Electronic crystals and quasicrystals in semiconductor quantum wells: an AI-powered discovery
Filippo Gaggioli, Pierre-Antoine Graham, Liang Fu
TL;DR
This work tackles strongly correlated electrons in semiconductor quantum wells with finite thickness, revealing a rich phase diagram that includes monolayer and bilayer metallic and crystalline states, and identifying a novel bilayer electronic quasicrystal stabilized by quantum fluctuations. An unbiased attention-based NN-VMC method is developed to solve the 3D many-body Hamiltonian from first principles, constructing a flexible variational wavefunction as a sum of Slater determinants augmented by a Jastrow factor. The results show a sequence of phases with density and well thickness: bilayer Fermi liquid → bilayer crystal → monolayer Fermi liquid → monolayer Wigner crystal, with a 30° twisted bilayer quasicrystal emerging in the bilayer regime. These findings demonstrate AI-powered, first-principles discovery of new quantum phases in realistic semiconductor platforms and point to experimental tests in quantum wells and heterostructures, with implications for quantum-device design and digital-twin modeling.
Abstract
The homogeneous electron gas is a cornerstone of quantum condensed matter physics, providing the foundation for developing density functional theory and understanding electronic phases in semiconductors.
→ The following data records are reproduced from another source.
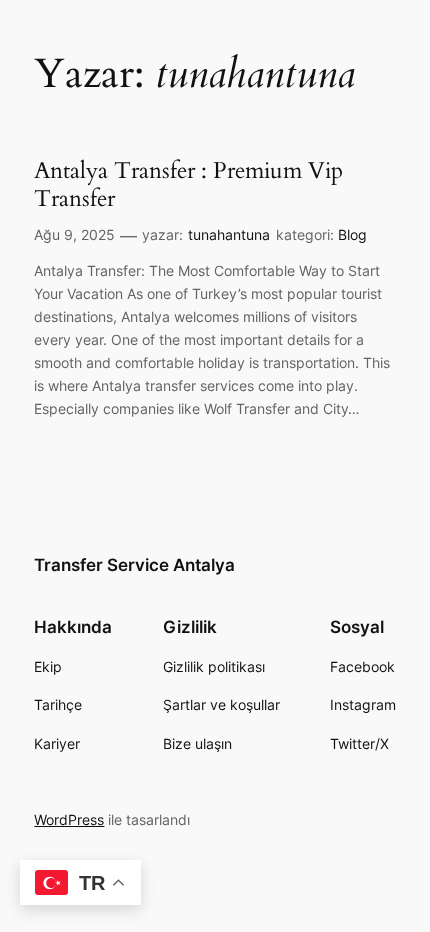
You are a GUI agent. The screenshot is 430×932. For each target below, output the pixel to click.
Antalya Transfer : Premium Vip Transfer (188, 184)
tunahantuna (229, 234)
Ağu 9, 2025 (74, 234)
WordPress (69, 819)
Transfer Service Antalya (134, 565)
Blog (352, 234)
However, theoretical understanding of strongly-correlated electrons in realistic semiconductor systems remains limited. In this work, we develop a neural network based variational approach to study quantum wells in three dimensional geometry for a variety of electron densities and well thicknesses. Starting from first principles, our unbiased AI-powered method reveals metallic and crystalline phases with both monolayer and bilayer charge distributions. In the emergent bilayer, we discover a new quantum phase of matter: the electronic quasicrystal.